We walked half the length of the Ondarreta Beach to Eduardo Chillida's rusty Comb of the Winds, as the Springsteen family were sunbathing on the other side of the Kursaal bridge at the Zurriola Beach. Although Donostia has more in common with Cannes than Asbury Park, apparently they liked it so much they want to go back - so did we. I proudly wore my new E Street Band through the streets of the Casco Viejo (see, there's one in every town!), and nodded at all the fellow Bruce fans in town. All the cafès and restaurants were playing Bruce classic and vintage - sadly we ended up purchasing a sandwich at a place where Oasis were menu del dia; I should have left, but hunger does bad things to you.

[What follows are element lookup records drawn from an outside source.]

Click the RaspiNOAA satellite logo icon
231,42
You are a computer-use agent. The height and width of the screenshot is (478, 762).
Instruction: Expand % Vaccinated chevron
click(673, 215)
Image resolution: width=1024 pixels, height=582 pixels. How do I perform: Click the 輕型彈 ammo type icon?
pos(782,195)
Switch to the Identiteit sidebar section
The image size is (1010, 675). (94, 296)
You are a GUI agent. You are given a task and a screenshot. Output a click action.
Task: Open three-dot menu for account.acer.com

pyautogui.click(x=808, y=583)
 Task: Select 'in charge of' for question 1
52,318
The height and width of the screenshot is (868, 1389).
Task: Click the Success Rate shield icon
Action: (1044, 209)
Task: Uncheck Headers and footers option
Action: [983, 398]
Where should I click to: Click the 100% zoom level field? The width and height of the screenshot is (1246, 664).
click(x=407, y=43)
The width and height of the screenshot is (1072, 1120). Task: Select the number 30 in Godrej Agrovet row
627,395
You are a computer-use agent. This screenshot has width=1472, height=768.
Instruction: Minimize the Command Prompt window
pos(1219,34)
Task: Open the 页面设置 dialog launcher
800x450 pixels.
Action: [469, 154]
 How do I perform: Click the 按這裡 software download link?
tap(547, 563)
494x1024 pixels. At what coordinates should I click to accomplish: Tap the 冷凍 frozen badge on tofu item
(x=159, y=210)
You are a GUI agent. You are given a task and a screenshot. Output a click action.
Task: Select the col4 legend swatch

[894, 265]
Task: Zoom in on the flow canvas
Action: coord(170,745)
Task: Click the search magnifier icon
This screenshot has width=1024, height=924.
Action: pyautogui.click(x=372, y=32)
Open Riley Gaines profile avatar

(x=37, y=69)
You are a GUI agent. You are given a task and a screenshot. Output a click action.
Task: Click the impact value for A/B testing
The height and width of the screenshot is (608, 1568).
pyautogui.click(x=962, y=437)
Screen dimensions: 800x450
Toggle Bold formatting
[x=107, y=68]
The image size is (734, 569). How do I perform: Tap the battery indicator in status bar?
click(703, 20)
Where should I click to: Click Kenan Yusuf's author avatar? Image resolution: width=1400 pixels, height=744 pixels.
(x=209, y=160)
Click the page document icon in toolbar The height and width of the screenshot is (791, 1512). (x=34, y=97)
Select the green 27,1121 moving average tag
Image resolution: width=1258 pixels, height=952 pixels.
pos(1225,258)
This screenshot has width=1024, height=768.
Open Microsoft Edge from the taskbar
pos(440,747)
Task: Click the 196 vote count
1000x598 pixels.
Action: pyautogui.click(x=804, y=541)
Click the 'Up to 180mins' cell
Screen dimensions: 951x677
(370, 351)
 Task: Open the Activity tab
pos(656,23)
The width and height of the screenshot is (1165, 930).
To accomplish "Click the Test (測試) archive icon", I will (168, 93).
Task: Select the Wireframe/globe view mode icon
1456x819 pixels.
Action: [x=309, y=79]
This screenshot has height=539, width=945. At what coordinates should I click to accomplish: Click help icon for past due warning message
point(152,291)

In Donostia we also caught an improvised game of Pelota Basca. The pelota pitch is a guaranteed presence in Basque towns, and most of the ones we have seen were packed with kids and grown-ups playing the slightly masochistic sport. It's bascially squash, played with bare hands as rackets. Ouch. The umarèll you see here was a professional player in his youth, and he easily won against five or six strapping young kids (and a fat one with an ice cream). Our friend Edu brushed up his pelota skills, only to come home with a reddened bruised hand.

And then one would have to say something about the concert itself. It was perfect and wonderful, but it wasn't a concert for me - I was there by proxy for somebody else, who needed some Bruce wisdom to get through a rough patch after some news to squeeze a heart dry. With a terrifying precision and a coincidental ruthlessness that applies only if you believe in these things like a religion, Bruce said all the right words and played all the right songs - some truly unexpectedly. I had prescribed Tunnel of Love to my friend in need, and lo and behold, concert opener: Tunnel of Love, previously unplayed for years. My heart skipped a few beats. My mind vacant. My ears picked out words to fit the state of mind: 'heart' and 'promise' recurred, often in conjunction with 'broken'. But then I looked at Bruce and Patti, singing and moving as if one being, truly possessed with each other, strung together with something strange, and truly aware that there is a mystery about another human being that we will really never uncover, and that mystery is what attracts us to each other, and pushes and pulls in and out of love, moving the currents of our hearts. The mystery of love can damn us, but it can also save. And it was then that I started to listen differently, and the words that came out were 'work', and 'hard', and 'growing', and I thought we will all be alright if we can work on it, if you can work on it you can fix or you can stand it. It wasn't a concert for me, but it was the only thing I could do - be there, exchange the favour of a song recorded on an answering machine, sing, cry and pray the prayer of rock'n'roll. Goodnight, it's alright Jane. (I got another Thunder Road, Tougher Than the Rest, Sandy, and finally - as a special request for a lucky Xavier, my Incident on 57th Street - it never made more sense than on this hot sweaty night in Spain).